Record extracts -
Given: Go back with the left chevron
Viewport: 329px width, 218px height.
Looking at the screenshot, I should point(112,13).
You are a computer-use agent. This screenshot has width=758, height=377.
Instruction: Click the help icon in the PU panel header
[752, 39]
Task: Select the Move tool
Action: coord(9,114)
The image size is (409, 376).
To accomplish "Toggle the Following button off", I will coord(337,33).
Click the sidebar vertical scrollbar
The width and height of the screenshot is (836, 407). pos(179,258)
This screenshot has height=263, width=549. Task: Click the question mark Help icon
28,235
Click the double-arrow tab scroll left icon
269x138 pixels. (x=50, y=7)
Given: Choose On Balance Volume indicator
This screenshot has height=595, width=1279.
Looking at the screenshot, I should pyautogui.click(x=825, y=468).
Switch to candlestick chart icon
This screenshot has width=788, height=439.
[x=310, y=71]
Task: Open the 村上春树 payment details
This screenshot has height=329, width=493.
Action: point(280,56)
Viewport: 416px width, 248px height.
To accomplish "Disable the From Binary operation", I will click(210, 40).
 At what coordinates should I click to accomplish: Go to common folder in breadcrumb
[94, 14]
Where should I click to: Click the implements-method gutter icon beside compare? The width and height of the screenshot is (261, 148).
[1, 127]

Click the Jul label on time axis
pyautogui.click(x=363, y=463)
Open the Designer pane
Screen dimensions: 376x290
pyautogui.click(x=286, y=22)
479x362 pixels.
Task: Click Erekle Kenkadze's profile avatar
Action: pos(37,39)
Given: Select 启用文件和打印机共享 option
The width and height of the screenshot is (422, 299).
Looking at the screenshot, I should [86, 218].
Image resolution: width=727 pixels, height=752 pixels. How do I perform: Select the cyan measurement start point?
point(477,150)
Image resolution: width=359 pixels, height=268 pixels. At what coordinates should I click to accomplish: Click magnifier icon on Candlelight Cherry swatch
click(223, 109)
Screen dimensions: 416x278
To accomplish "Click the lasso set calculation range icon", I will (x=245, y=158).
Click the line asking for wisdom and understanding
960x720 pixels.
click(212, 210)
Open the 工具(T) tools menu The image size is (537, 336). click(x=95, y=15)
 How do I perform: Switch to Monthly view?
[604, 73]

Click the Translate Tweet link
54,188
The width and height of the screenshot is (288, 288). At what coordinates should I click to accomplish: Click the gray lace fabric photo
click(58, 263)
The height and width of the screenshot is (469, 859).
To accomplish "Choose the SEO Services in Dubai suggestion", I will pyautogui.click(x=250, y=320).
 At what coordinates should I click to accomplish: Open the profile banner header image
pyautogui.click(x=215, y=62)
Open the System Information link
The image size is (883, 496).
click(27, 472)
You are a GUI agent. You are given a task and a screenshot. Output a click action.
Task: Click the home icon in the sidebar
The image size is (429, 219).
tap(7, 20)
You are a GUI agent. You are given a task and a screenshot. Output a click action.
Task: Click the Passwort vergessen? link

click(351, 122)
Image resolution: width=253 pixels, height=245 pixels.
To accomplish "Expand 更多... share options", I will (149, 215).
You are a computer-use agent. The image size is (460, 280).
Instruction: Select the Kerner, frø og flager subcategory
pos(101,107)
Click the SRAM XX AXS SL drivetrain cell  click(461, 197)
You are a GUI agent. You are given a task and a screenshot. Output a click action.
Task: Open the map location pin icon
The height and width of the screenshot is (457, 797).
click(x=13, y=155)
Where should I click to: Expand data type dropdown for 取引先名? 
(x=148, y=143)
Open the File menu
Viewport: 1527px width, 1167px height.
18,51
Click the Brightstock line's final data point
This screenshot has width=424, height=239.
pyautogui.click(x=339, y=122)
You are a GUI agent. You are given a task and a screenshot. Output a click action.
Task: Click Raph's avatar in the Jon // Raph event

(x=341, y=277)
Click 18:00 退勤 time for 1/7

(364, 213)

Activity - Each line of the listing should be reproduced without any alteration.

Expected answer -
Given: Go back with the left chevron
Viewport: 329px width, 218px height.
Looking at the screenshot, I should point(112,13).
You are a computer-use agent. This screenshot has width=758, height=377.
Instruction: Click the help icon in the PU panel header
[752, 39]
Task: Select the Move tool
Action: coord(9,114)
The image size is (409, 376).
To accomplish "Toggle the Following button off", I will coord(337,33).
Click the sidebar vertical scrollbar
The width and height of the screenshot is (836, 407). pos(179,258)
This screenshot has height=263, width=549. Task: Click the question mark Help icon
28,235
Click the double-arrow tab scroll left icon
269x138 pixels. (x=50, y=7)
Given: Choose On Balance Volume indicator
This screenshot has height=595, width=1279.
Looking at the screenshot, I should pyautogui.click(x=825, y=468).
Switch to candlestick chart icon
This screenshot has width=788, height=439.
[x=310, y=71]
Task: Open the 村上春树 payment details
This screenshot has height=329, width=493.
Action: point(280,56)
Viewport: 416px width, 248px height.
To accomplish "Disable the From Binary operation", I will click(210, 40).
 At what coordinates should I click to accomplish: Go to common folder in breadcrumb
[94, 14]
Where should I click to: Click the implements-method gutter icon beside compare? The width and height of the screenshot is (261, 148).
[1, 127]

Click the Jul label on time axis
pyautogui.click(x=363, y=463)
Open the Designer pane
Screen dimensions: 376x290
pyautogui.click(x=286, y=22)
479x362 pixels.
Task: Click Erekle Kenkadze's profile avatar
Action: pos(37,39)
Given: Select 启用文件和打印机共享 option
The width and height of the screenshot is (422, 299).
Looking at the screenshot, I should [86, 218].
Image resolution: width=727 pixels, height=752 pixels. How do I perform: Select the cyan measurement start point?
point(477,150)
Image resolution: width=359 pixels, height=268 pixels. At what coordinates should I click to accomplish: Click magnifier icon on Candlelight Cherry swatch
click(223, 109)
Screen dimensions: 416x278
To accomplish "Click the lasso set calculation range icon", I will (x=245, y=158).
Click the line asking for wisdom and understanding
960x720 pixels.
click(212, 210)
Open the 工具(T) tools menu The image size is (537, 336). click(x=95, y=15)
 How do I perform: Switch to Monthly view?
[604, 73]

Click the Translate Tweet link
54,188
The width and height of the screenshot is (288, 288). At what coordinates should I click to accomplish: Click the gray lace fabric photo
click(58, 263)
The height and width of the screenshot is (469, 859).
To accomplish "Choose the SEO Services in Dubai suggestion", I will pyautogui.click(x=250, y=320).
 At what coordinates should I click to accomplish: Open the profile banner header image
pyautogui.click(x=215, y=62)
Open the System Information link
The image size is (883, 496).
click(27, 472)
You are a GUI agent. You are given a task and a screenshot. Output a click action.
Task: Click the home icon in the sidebar
The image size is (429, 219).
tap(7, 20)
You are a GUI agent. You are given a task and a screenshot. Output a click action.
Task: Click the Passwort vergessen? link

click(351, 122)
Image resolution: width=253 pixels, height=245 pixels.
To accomplish "Expand 更多... share options", I will (149, 215).
You are a computer-use agent. The image size is (460, 280).
Instruction: Select the Kerner, frø og flager subcategory
pos(101,107)
Click the SRAM XX AXS SL drivetrain cell  click(461, 197)
You are a GUI agent. You are given a task and a screenshot. Output a click action.
Task: Open the map location pin icon
The height and width of the screenshot is (457, 797).
click(x=13, y=155)
Where should I click to: Expand data type dropdown for 取引先名? 
(x=148, y=143)
Open the File menu
Viewport: 1527px width, 1167px height.
18,51
Click the Brightstock line's final data point
This screenshot has width=424, height=239.
pyautogui.click(x=339, y=122)
You are a GUI agent. You are given a task and a screenshot. Output a click action.
Task: Click Raph's avatar in the Jon // Raph event

(x=341, y=277)
Click 18:00 退勤 time for 1/7

(364, 213)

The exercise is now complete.